The forum of State Chairmen of the Labour Party has issued a strongly worded communiqué and open letter to the Independent National Electoral Commission, Abdurrahim Imam Chindo Secretary of forum of elected State Chairmen/NEC Members who read the communique on behalf of the 36 State Chairmen of the Labour Party (LP), warn that any recognition of fresh parallel state congresses would be illegal, constitutionally untenable, and a direct contradiction of INEC’s own monitored processes.
The letter, dated 14th February 2026 and signed by the Forum’s Secretary Abdurrahim Imam Chindo on behalf of all 36 state chairmen, was addressed to the INEC Chairman and copied to the President of the Federal Republic, the President of the Senate, the Speaker of the House of Representatives, the Inspector-General of Police, the Director-General of the DSS, and a host of international institutions and foreign missions in Nigeria.
The state chairmen described themselves as products of duly conducted Ward, LGA and State Congresses held on 2nd, 4th, and 6th December 2025 respectively across the federation — exercises conducted with statutory notice to INEC as required under Section 82(1) of the Electoral Act 2022, and officially monitored by the Commission under Section 82(5).
“We are therefore not self-appointed actors. We are products of a completed statutory and democratic process duly conducted in compliance with the Electoral Act, monitored by INEC and recognized by law,” the letter stated.
The forum said it was moved to act by credible intelligence suggesting that INEC was under pressure to monitor or recognise fresh so-called state congresses by a faction of the party it described as having no legal or constitutional foundation. The chairmen characterised the attempt as “institutional sabotage” rather than ordinary party politics.
They recalled that on 16th February 2026, INEC had decisively rejected a request by Senator Nenadi Usman to recognise the purported dissolution of duly elected party structures, citing the action as having been taken “without giving statutory notice to the Commission and without authority to act under your Party Constitution.” The forum argued that this INEC position remained unchallenged and that nothing had changed to justify a reversal.
“One cannot build legality on a foundation already declared defective,” the letter declared. “Any attempt to proceed on that basis would be a continuation of the same illegality previously identified and rejected by INEC.”
The forum grounded its argument in three constitutional and statutory pillars. First, Section 223(1)(a) of the 1999 Constitution, which mandates that party leadership must emerge through periodic democratic elections. Second, Section 82 of the Electoral Act 2022, which regulates the conduct of congresses and requires statutory notice to INEC, transparency, and Commission monitoring.
Third, the principle that completed statutory processes once conducted with due notice and monitored by INEC cannot be nullified by internal party correspondence, administrative declaration, or factional arrangements, but only by a court of competent jurisdiction.

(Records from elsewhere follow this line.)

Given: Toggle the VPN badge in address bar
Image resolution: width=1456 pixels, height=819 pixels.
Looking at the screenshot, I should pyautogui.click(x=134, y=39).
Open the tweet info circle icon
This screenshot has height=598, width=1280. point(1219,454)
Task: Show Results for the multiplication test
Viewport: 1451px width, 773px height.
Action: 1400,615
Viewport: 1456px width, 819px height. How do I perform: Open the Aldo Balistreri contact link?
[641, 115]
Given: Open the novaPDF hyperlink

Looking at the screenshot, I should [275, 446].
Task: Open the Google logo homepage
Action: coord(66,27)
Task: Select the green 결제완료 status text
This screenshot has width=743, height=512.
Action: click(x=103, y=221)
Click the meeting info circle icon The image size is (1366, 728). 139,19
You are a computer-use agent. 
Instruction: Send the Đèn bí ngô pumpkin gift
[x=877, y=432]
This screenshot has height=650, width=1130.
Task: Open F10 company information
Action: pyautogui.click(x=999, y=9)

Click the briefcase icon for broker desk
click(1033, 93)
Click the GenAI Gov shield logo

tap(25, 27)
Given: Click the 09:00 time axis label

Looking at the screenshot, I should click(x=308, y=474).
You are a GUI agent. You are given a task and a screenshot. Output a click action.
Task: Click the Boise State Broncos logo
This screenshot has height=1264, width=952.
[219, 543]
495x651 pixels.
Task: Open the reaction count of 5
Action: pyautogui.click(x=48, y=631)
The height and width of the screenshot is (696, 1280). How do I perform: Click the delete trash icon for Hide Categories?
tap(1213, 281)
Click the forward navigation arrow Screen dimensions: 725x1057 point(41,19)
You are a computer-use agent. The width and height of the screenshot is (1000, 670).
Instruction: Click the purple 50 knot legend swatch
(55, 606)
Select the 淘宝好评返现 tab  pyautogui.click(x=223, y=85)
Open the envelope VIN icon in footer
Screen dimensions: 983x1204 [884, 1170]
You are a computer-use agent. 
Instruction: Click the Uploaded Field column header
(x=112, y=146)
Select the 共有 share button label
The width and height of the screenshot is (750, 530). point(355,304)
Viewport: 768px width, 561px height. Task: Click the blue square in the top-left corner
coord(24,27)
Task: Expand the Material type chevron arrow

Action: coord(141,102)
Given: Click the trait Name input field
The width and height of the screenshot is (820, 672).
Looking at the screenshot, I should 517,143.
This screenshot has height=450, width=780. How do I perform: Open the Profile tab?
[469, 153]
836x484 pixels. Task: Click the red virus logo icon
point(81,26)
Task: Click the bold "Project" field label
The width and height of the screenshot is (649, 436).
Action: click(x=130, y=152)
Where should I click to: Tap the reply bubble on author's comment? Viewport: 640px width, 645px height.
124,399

The chairmen warned that any INEC decision to monitor or recognise fresh parallel congresses while the existing ones remained valid and no court had nullified them would result in duplicated leadership structures, destabilisation of party organisation, undermining of INEC’s own oversight credibility, and a dangerous signal that lawful democratic processes could be discarded at will.
“Today it is Labour Party. Tomorrow it could be any Party,” the letter cautioned.
The forum also noted that the national leadership dispute within the Labour Party is currently before the Court of Appeal, with INEC itself a party to that appeal. It urged the Commission to exercise restraint and preserve existing structures pending judicial determination, warning that proceeding to monitor fresh congresses at this stage risked altering the subject matter of ongoing litigation.
Closing with a direct appeal to INEC’s constitutional conscience, the letter called on the Commission to decline monitoring any fresh congresses, uphold its own records, resist political pressure, and be guided by the Constitution, the Electoral Act, and its obligations to the Nigerian people.
“Democracy is not sustained by convenience. It is sustained by consistency, legality, and institutional courage,” the forum stated.
The chairmen expressed confidence that INEC under its current leadership headed by a Professor of Law and Senior Advocate of Nigeria would not allow such a dangerous precedent to be set, while affirming their own commitment to the rule of law and internal party democracy and their resolve to take all lawful steps to defend the validity of the December 2025 congress outcomes.